- **DIRECTIONS**
Copy out the items verbatim, from their first line through the line containing "coord(114,200)", including both. Leave out the pictures.

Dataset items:
::::::

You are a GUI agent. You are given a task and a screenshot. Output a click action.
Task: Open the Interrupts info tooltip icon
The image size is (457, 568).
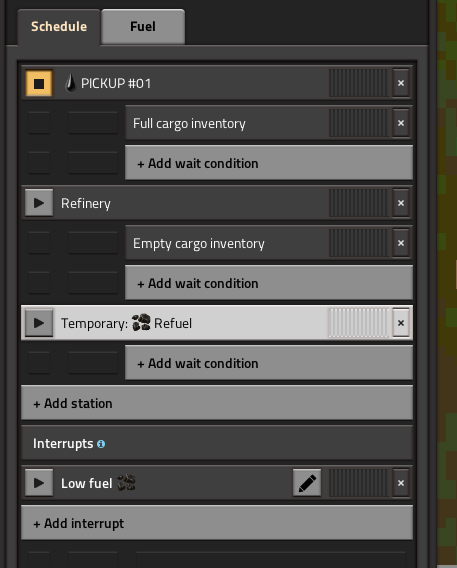101,444
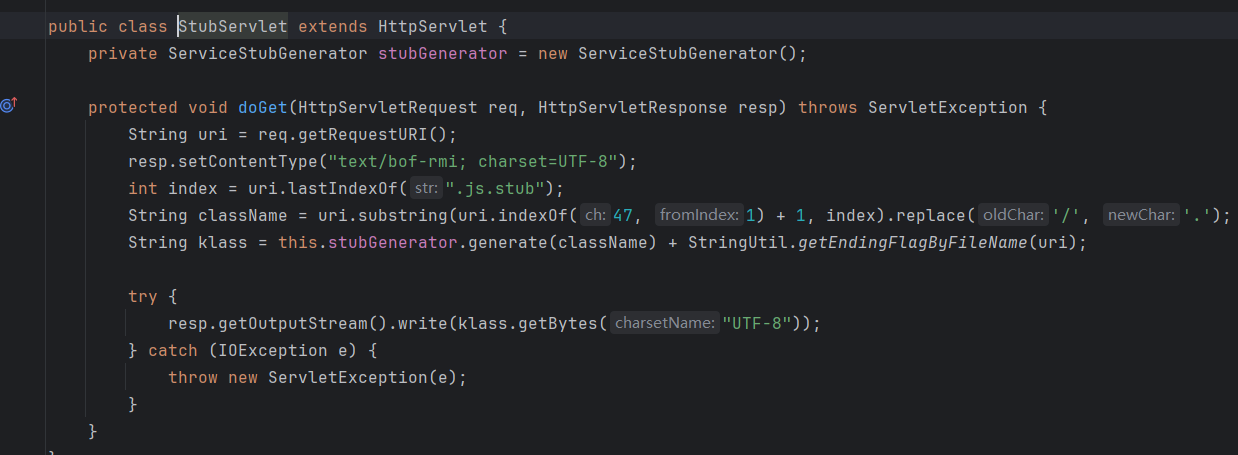This screenshot has height=455, width=1238.
Task: Click the 'ch:' parameter hint
Action: [x=595, y=215]
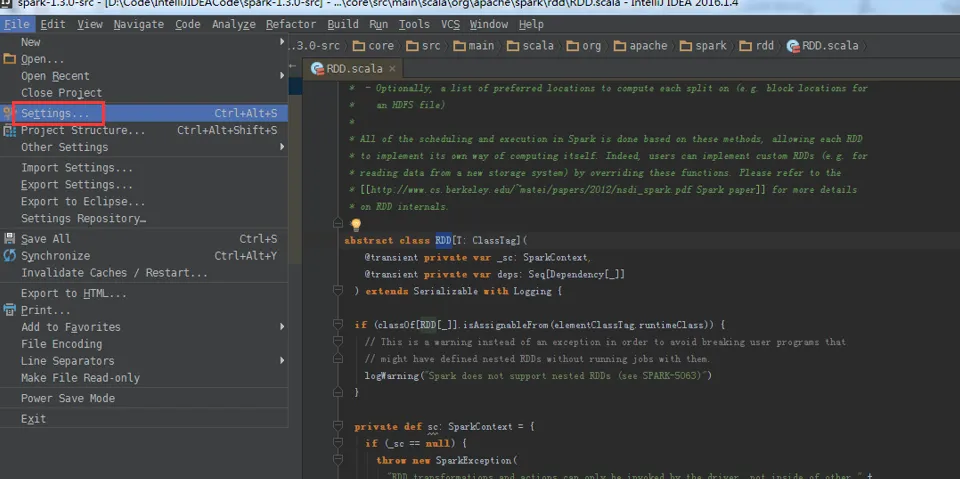Toggle Power Save Mode
The image size is (960, 479).
[68, 398]
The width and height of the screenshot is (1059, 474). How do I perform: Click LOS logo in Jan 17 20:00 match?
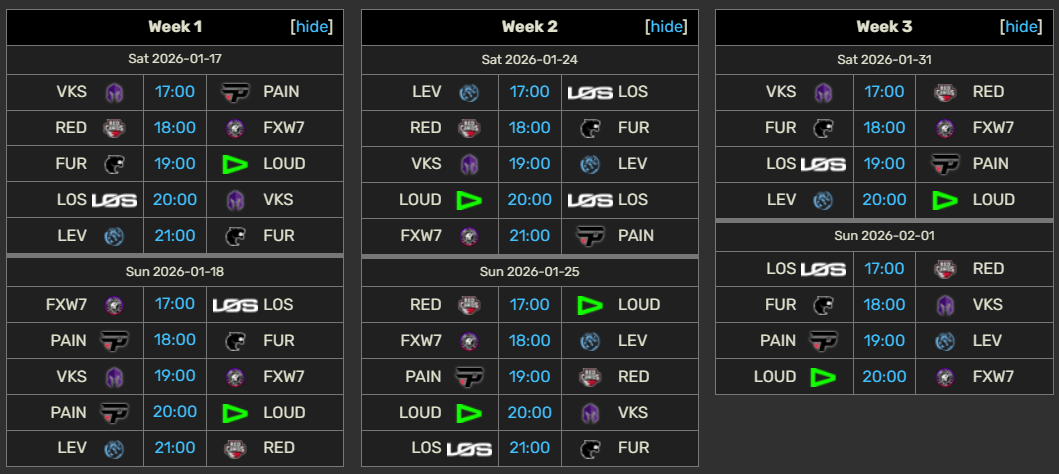coord(114,200)
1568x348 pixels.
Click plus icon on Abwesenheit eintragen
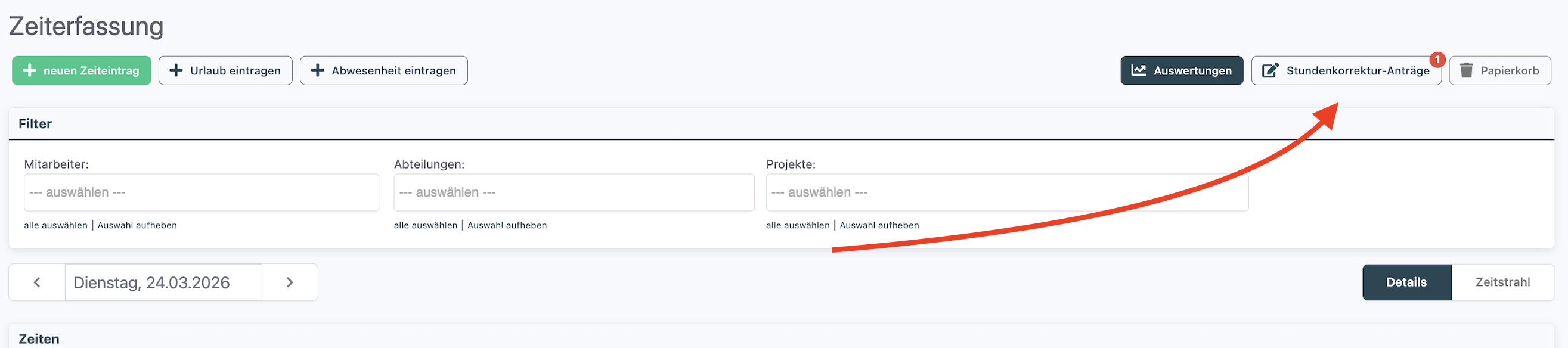(x=317, y=70)
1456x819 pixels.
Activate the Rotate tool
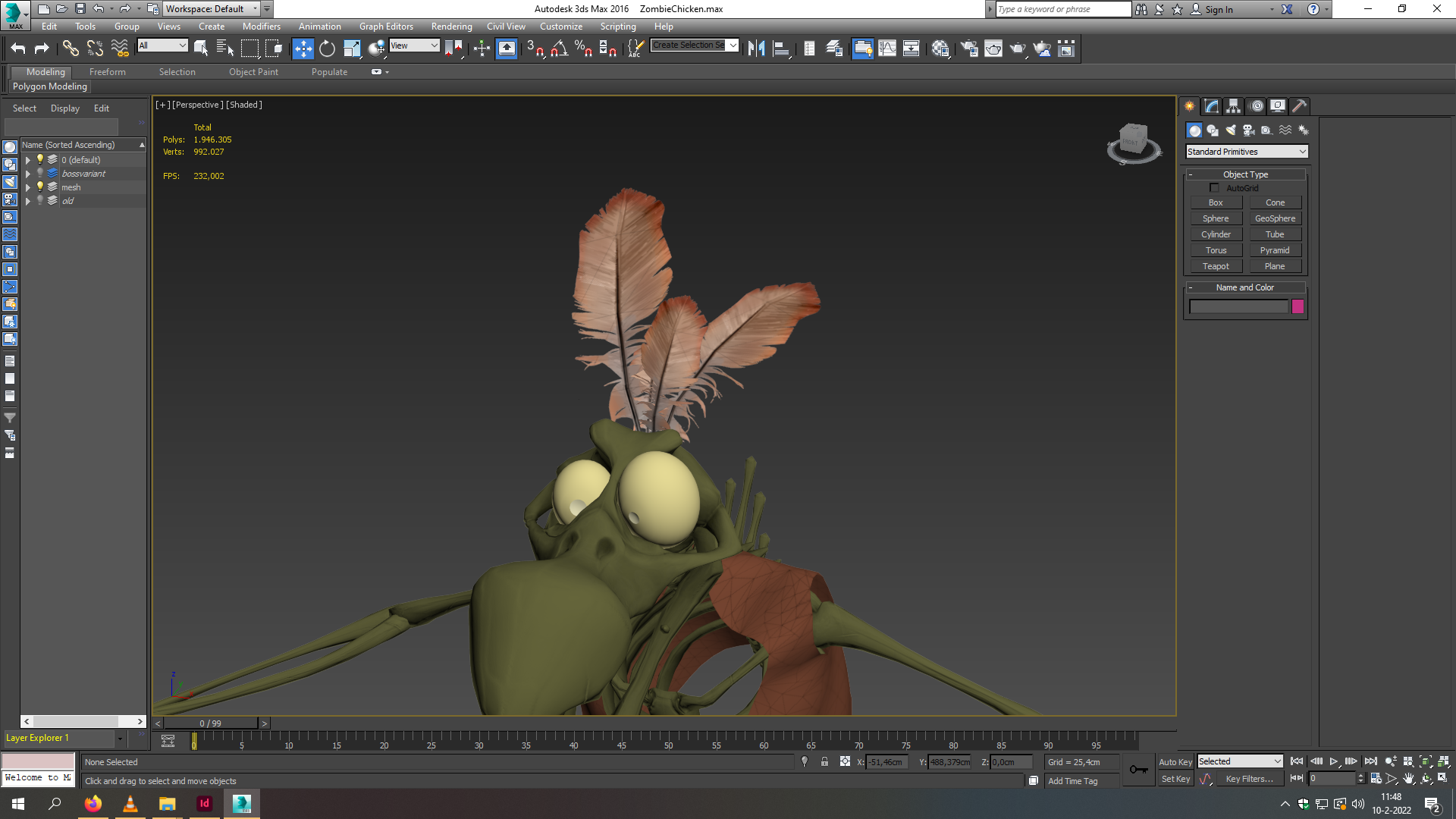[327, 49]
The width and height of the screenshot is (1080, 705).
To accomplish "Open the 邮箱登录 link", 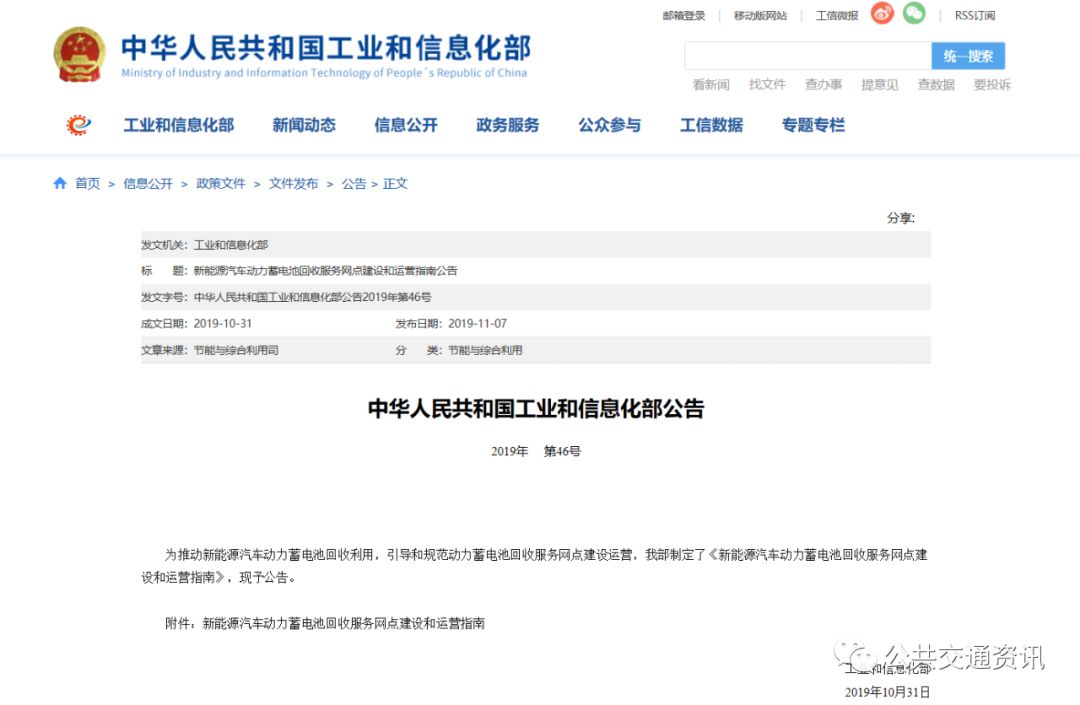I will tap(684, 15).
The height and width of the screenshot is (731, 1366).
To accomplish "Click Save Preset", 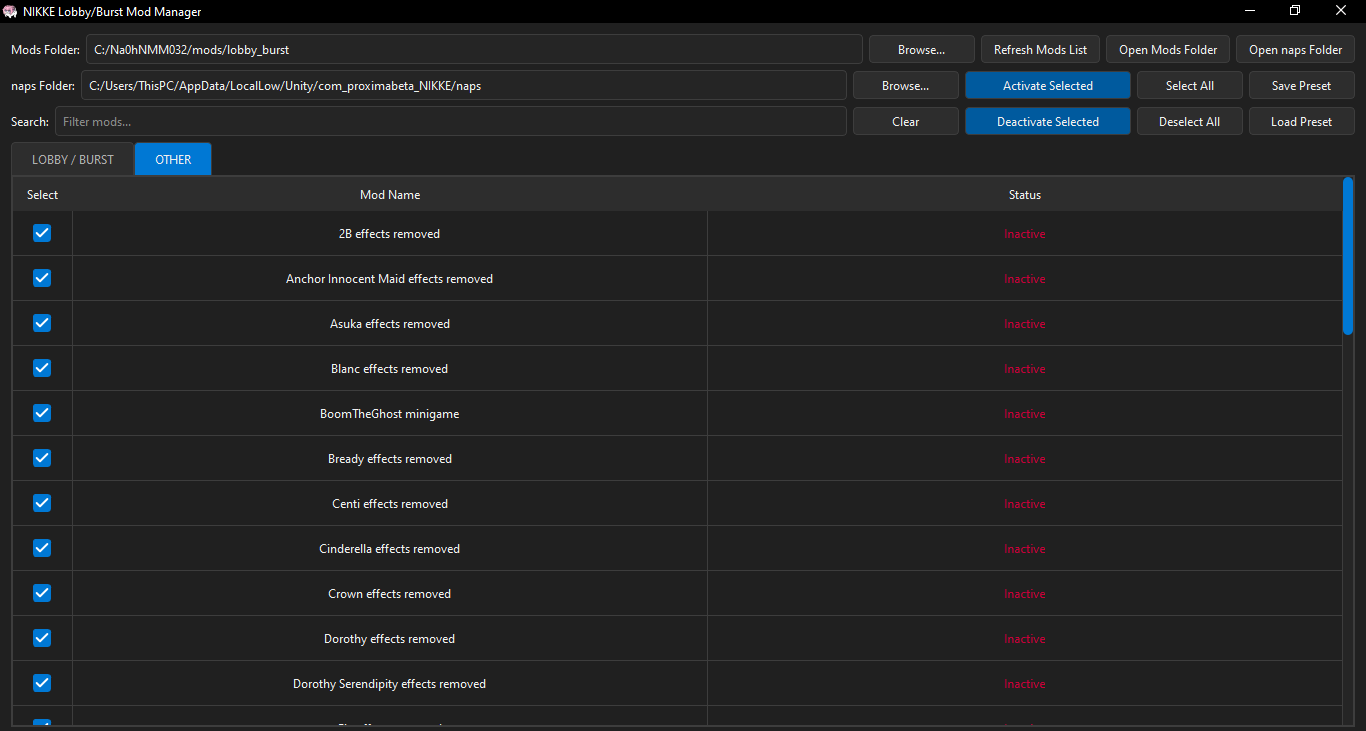I will point(1301,85).
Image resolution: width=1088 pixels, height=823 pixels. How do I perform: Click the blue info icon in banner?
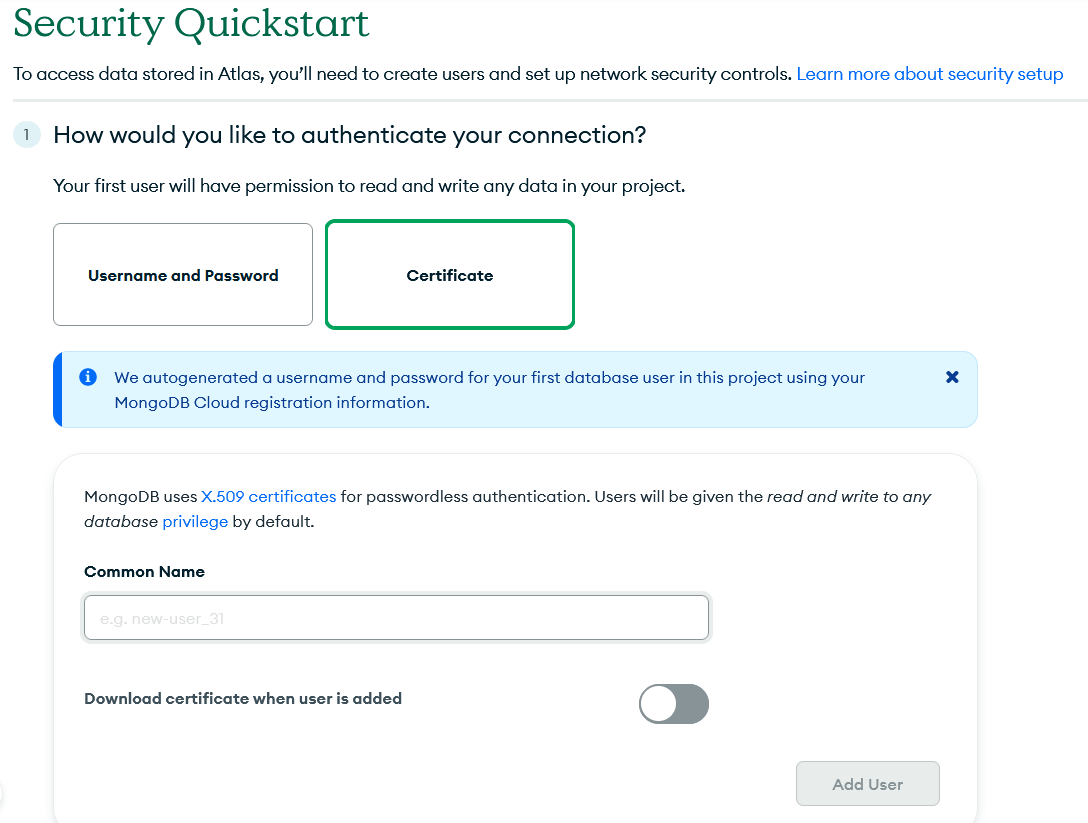tap(88, 377)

::::::

- **FINISHED TASK**
You are a GUI agent. You are given a task and a screenshot. Output a click action.
Task: Open the Interrupts info tooltip icon
The image size is (457, 568).
101,444
This screenshot has height=455, width=1238.
Task: Click the 'ch:' parameter hint
Action: [x=595, y=215]
Toggle Power Save Mode
The image size is (960, 479).
[68, 398]
The width and height of the screenshot is (1059, 474). How do I perform: Click LOS logo in Jan 17 20:00 match?
coord(114,200)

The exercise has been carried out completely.